Mini ‘ciambelloni’ – a healthy snack for children at school

Three days ago Costanza, our 6-year-old daughter, started attending primary school. While helping her out with her smock and backpack at home, trying in the same time to make her a decent pony-tail (how come other mothers know how to dress their daughters’ hair with perfect braids and I can’t even make her the simplest of tails?) and figure out where the heck were her shoes, Costanza goes: ‘mummy, what about my snack’ (which in Italian sounded like: ‘mamma…e la merenda?’).
Yes, what about her snack?

Suddenly I had a vision. Did you see the movie ‘Airplane’ (of course you did), the scene where everyone panics and the flashing writing goes first: ‘DON’T PANIC’, and after a while it turns into: ‘OK  PANIC’?

My vision was: perfectly well-groomed little girls seated at the desk around Costanza, taking out of their backpacks healthy, home-made, organic ‘merende’, lovingly prepared by their mothers/grandmas/baby-sitters/nieghbours (!), whereas Costanza – with her wild hair – would open her rucksack, finding inside a box containing a packaged snack. Shame on me and on my progeny up to the 7th generation!!!

Well, the first and second day we actually sent her to school with Mulino Bianco cookies (I know I shouldn’t write this… not Mulino Bianco!), but this morning, well, Costanza went to school with a healthy, organic, home-made ‘merenda’ baked by the two of us: mini-ciambelloni!

But what is ‘ciambellone’? As Walter wrote on this blog a few years ago: “Ciambellone” (literally, “big donut”) is a typical family cake of the spongy, sandy variety, very common in the Marche and subject to so many variations that a cook friend of mine one day noted that the Marche have about a hundred typical cake recipe, all of them a ciambellone” (Hi Rolando!).

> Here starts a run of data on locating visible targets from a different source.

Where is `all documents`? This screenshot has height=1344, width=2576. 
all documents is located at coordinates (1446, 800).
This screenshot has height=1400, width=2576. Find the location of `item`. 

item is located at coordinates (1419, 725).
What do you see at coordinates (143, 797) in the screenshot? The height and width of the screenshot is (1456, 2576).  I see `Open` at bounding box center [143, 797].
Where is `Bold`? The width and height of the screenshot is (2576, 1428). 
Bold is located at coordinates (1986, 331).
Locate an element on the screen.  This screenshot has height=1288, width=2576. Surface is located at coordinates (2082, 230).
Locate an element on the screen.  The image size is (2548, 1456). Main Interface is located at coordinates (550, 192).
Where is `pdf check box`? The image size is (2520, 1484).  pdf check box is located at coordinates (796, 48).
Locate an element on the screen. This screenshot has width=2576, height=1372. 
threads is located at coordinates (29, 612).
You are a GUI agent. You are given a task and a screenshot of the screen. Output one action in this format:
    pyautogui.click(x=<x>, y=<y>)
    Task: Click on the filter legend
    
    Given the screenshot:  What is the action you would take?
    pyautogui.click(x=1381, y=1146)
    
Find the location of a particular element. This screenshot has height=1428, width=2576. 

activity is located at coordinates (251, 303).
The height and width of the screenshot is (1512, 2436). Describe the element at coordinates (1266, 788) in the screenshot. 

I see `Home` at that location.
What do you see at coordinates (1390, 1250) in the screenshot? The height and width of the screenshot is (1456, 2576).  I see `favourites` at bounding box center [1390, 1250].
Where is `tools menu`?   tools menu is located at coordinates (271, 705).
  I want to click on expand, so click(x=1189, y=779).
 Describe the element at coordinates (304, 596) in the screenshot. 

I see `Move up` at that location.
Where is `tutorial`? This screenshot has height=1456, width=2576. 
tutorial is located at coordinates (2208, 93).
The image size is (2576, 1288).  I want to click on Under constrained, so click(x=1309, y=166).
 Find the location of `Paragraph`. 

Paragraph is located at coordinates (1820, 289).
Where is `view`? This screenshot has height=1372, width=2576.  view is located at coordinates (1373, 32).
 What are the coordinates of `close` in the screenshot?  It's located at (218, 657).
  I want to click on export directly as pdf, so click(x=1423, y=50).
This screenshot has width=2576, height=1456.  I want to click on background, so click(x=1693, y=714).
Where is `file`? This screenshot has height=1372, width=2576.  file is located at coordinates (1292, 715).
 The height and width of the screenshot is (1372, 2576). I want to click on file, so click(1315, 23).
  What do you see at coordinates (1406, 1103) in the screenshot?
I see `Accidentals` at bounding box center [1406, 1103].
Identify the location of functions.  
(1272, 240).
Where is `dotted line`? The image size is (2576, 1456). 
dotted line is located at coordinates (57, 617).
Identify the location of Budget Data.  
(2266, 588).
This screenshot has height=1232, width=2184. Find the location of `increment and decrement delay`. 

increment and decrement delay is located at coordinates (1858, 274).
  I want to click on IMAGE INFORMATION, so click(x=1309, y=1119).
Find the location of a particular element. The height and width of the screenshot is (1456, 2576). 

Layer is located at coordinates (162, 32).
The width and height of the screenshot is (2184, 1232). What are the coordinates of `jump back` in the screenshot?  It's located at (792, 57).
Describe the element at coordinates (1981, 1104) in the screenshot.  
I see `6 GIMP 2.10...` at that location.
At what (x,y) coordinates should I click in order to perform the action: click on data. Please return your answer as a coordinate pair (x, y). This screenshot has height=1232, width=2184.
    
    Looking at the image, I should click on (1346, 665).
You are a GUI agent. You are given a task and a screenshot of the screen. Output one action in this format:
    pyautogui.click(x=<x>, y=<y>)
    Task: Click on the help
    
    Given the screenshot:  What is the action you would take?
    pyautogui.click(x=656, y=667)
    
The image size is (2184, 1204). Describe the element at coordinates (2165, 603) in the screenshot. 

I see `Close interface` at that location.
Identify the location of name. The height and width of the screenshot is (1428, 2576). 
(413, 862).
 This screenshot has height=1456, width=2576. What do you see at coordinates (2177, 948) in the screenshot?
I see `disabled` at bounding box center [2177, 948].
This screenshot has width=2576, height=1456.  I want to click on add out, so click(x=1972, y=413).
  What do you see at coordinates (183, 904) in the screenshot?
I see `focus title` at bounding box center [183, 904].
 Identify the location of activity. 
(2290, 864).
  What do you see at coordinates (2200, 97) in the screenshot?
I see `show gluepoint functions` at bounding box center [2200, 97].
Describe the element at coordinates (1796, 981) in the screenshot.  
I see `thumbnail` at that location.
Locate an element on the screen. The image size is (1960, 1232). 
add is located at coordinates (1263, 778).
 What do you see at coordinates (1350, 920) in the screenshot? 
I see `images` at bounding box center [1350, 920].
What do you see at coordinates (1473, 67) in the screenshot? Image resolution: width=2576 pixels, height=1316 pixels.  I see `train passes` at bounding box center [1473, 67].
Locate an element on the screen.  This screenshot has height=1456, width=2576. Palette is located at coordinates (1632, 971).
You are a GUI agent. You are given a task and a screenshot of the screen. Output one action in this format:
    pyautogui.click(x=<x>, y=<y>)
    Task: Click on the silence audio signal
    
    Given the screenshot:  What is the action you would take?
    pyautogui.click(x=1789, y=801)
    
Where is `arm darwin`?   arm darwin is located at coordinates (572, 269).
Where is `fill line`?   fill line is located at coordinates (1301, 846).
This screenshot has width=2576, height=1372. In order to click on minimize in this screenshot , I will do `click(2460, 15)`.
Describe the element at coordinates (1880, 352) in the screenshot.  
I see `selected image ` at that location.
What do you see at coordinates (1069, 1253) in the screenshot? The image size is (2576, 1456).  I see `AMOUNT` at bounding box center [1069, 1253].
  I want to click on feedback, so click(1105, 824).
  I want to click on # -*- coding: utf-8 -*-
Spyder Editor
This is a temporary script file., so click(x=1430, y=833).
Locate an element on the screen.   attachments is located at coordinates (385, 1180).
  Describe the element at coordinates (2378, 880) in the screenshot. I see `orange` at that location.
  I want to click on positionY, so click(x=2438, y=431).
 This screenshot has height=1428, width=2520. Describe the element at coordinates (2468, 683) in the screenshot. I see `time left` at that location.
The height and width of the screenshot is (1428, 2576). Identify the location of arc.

Arguably the dullest cake on Earth, the ciambellone’s disarming simplicity can become addictive. At breakfast, it’s healthier and more satisfying than biscuits, and tastier than bread while still being spreadable (I suggest raspberry marmalade).

Also, its simplicity makes it a perfect candidate for last-minute occasions.

Costanza and I, instead of baking a traditionally-shaped ciambellone (i.e. with a hole in the middle), decided to make some mini-ciambelloni, snack-box size: the healthier snack ever, OGM/palm oil/additives free and guilt free 😉

If you want to try our typical ‘ciambellone’, have a look at grandma Lella’s recipe HERE.





    • Hi Francine,
      if I can do ciambellone, then ANYBODY can do it 🙂
      As far as Costanza’s wild hair… well, Costanza’s hair is in a constant fight with barrettes, rubber bands, headbands… what can I do?
      I usually blame it on Walter when talking to other moms: ‘You see? Walter did her hair again this morning…'(I usually say these words shaking my head). It works!

  1. this bought back memories – my daughters hair was wild. Almost impossible to get a brush to tame it! Now she’s fourteen and does her hair herself in a slightly different style every morning and she does much better than I ever did. Hope that your daughter is enjoying school.

    • Thank you for sharing your experience with your daughter’s hair with us 🙂 She does her hair herself? That sounds great! Cannot wait till Costanza does the same! Actually my daughter has straight hair. But it’s very thin and goes everywhere. Difficult to tame 🙂
      Costanza is loving school so far, thank you!
      Happy school to your daughter. When did school start in the UK (by the way, Walter is leaving tomorrow to Derry, Northern Ireland)?